* **About this exercise**:
Could you transcribe exactly the lines from the one containing "You are a computer-use" through the last line of the records below, leaving out the pictures?

* **Listed records**:
======
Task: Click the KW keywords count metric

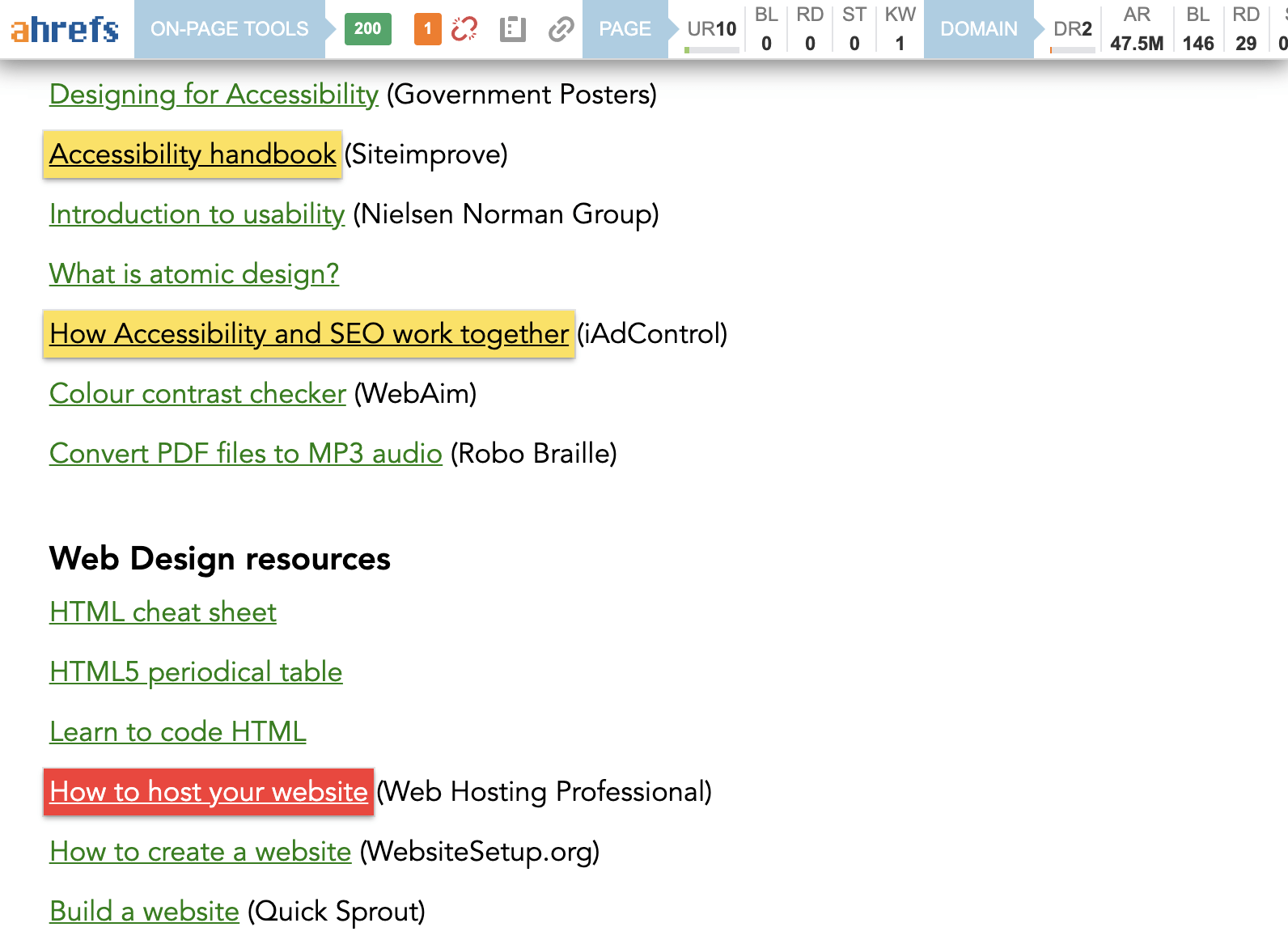Action: click(900, 29)
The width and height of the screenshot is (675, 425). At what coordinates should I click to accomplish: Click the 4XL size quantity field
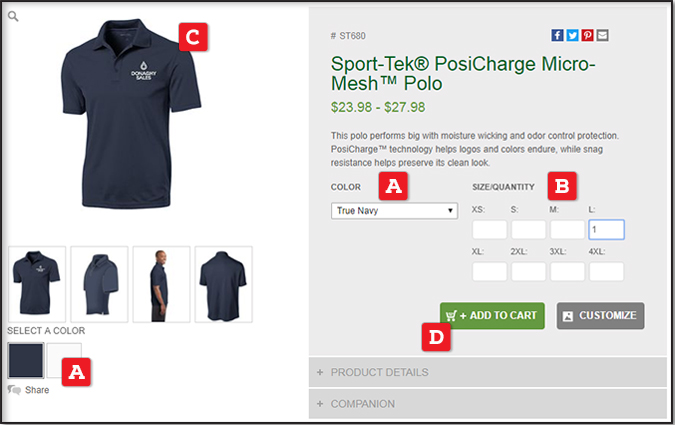[606, 272]
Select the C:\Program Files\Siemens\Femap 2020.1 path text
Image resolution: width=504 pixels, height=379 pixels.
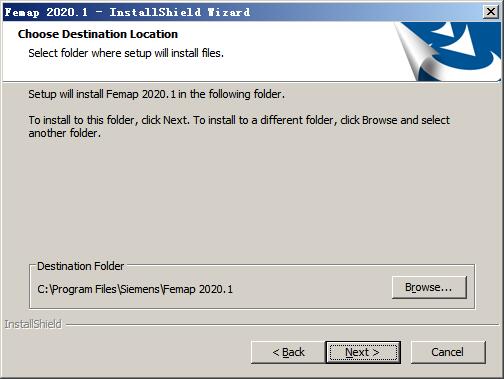tap(135, 289)
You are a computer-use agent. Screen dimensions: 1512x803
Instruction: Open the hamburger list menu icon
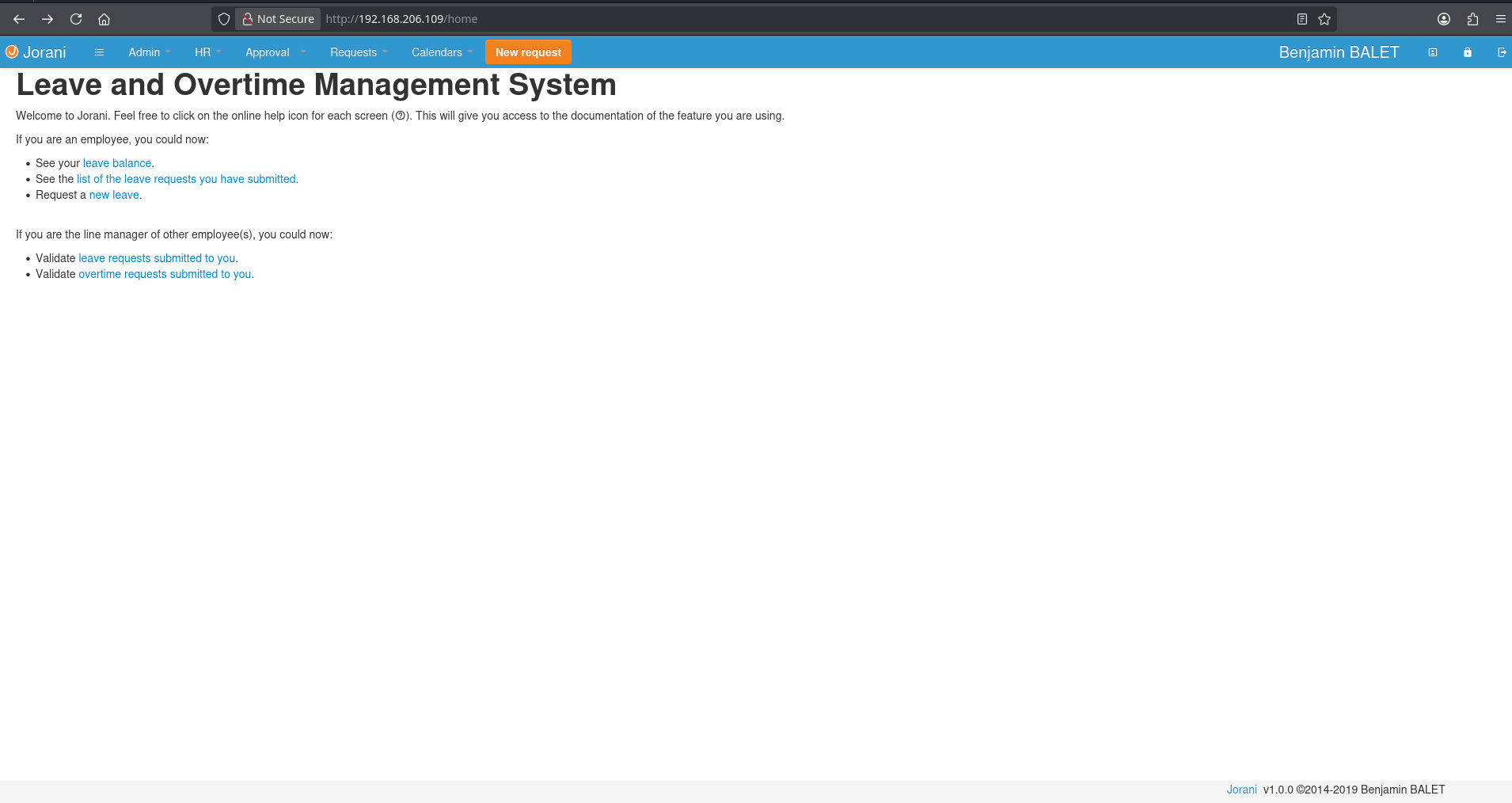(x=99, y=52)
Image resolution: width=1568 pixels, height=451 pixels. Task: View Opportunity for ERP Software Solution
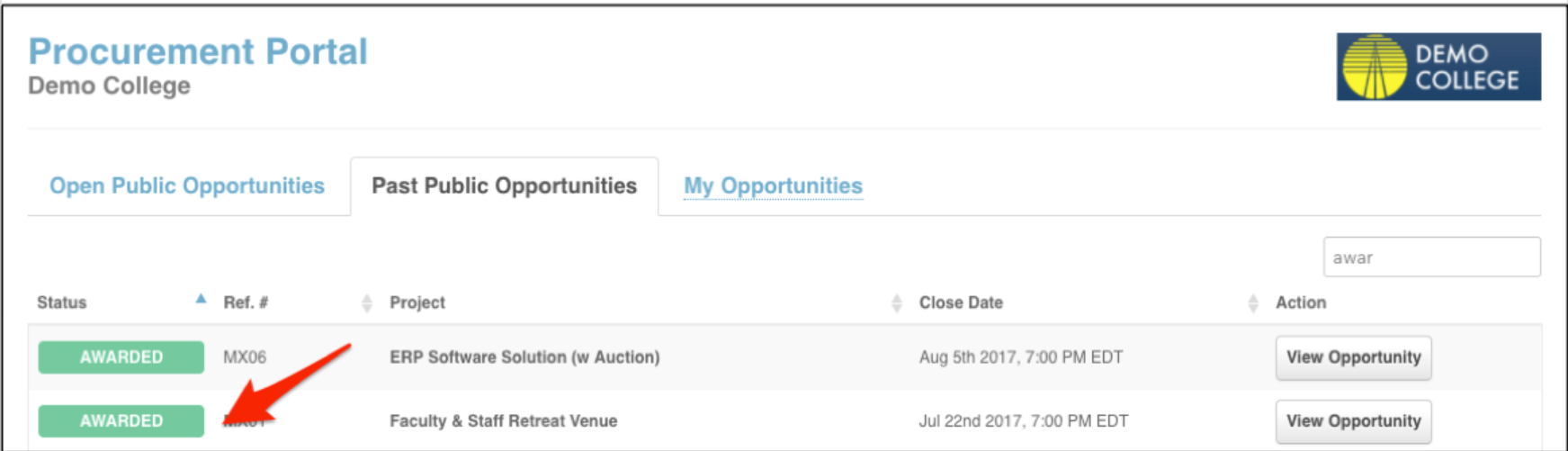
======
* **Response to this task**:
You are a computer-use agent. Screen dimensions: 1512x803
Instruction: Open the hamburger list menu icon
(x=99, y=52)
Image resolution: width=1568 pixels, height=451 pixels. Task: View Opportunity for ERP Software Solution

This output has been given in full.